What happened on Sunday night at the Barclays Center has happened far too often to the Nets over the last five seasons:
Stagnant offense. Porous defense. An insurmountable deficit. Vociferous boos.
The difference is, those Nets teams had little talent and no expectations. This team does.
And that's why it must have been so upsetting to owner Mikhail Prokhorov, GM Billy King and coach Avery Johnson -- a trio that has invested so much time, money and energy into putting together a championship-caliber roster that the borough of Brooklyn could be proud of -- as they witnessed an absolute abomination of a first half that saw the Nets shoot 27.7 percent, score a season-low 31 points and trail by 17 to a Milwaukee Bucks team that came in having lost seven of 10.
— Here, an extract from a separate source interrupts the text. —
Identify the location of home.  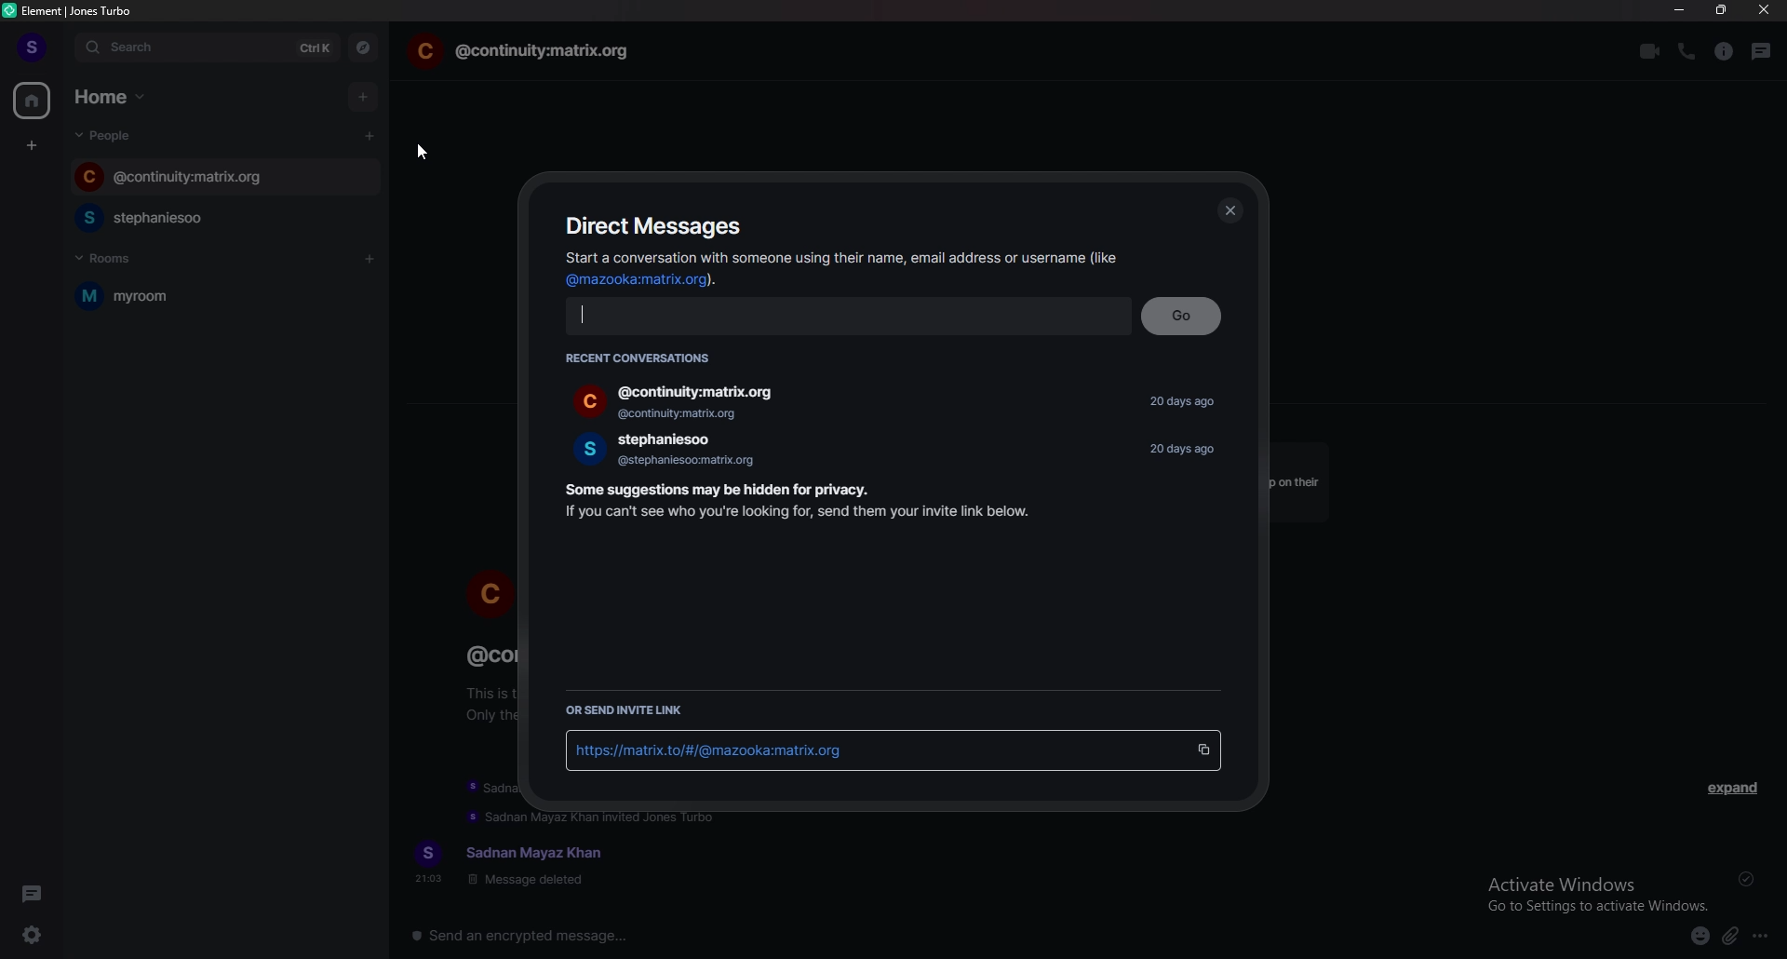
(33, 100).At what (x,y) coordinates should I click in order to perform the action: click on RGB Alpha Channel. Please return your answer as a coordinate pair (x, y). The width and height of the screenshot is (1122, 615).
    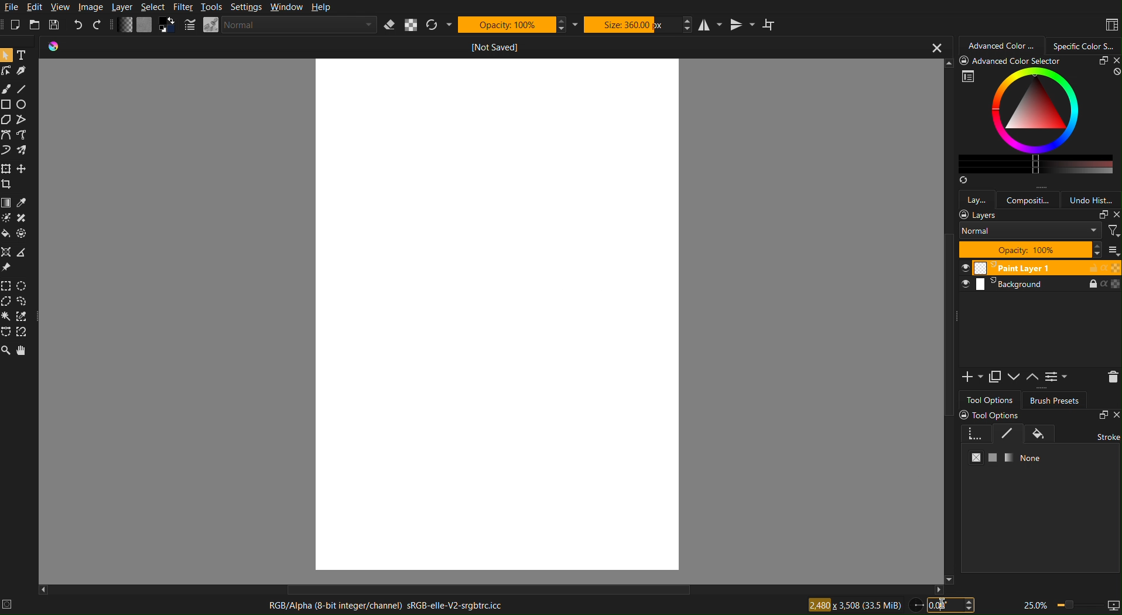
    Looking at the image, I should click on (386, 608).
It only got worse from there.
With 6:39 remaining in the third quarter, Monta Ellis drilled an 11-footer to put the Bucks up 68-39. It was largest margin the Nets have trailed by at home this season.
Sure they ended up getting within six in the final period and showed some fight.
That would've been good enough for those Nets teams, the ones that went a combined 126-268.
Not this team.
"We've got our backs against the wall right now, and we've got to fight our way out of it," Deron Williams said after the Nets (11-8) lost their season-high fourth game in a row, 97-88.
In their previous three games, the Nets allowed an average of 109.3 points on 53.8 percent shooting. On Sunday night, they jumped out to an 11-2 lead with Reggie Evans starting in place of Kris Humphries, but were done-in by a season-high tying 20 turnovers and the fact that Williams and Joe Johnson were outscored 50-24 by Ellis and Brandon Jennings.
D-Will contributed 18 of those 24 points along with eight assists. As for Johnson? Just six.
And check this: Johnson went 0-for-6 before making his first field goal with 10:01 remaining. He was so ineffective that Avery Johnson sat him for the last 9:04 of the third.
"It doesn’t bother me," Joe Johnson said. "I'd never go against his will. If he decides to sit me, then I'll shoot for the next game."
The next game is Round II of the East River Rivalry against the New York Knicks. The Nets took the first round, but they were a different team then, a team that had a healthy and All-Star caliber player in Brook Lopez and a dynamite bench. Meanwhile the Knicks (15-5) are rolling, having won six of their last seven.
"We're struggling right now," Williams said. "They're a team that's playing really good basketball. But we have to be ready to go."
Lopez is likely to miss his sixth consecutive game due a mild right foot sprain. The Nets are 1-4 without their best interior scorer/paint protector in the lineup.
"We definitely want him back, but we don't want to think we can't win without him," D-Will said. "That's never how you should come into a game."
So was Sunday night’s performance unacceptable?
"Yeah, it is. It's unfortunate," Joe Johnson said. "We're in a tough spot right now. We've got to put it behind us."
Yes. And they need to play better. Much better. With or without Brook Lopez.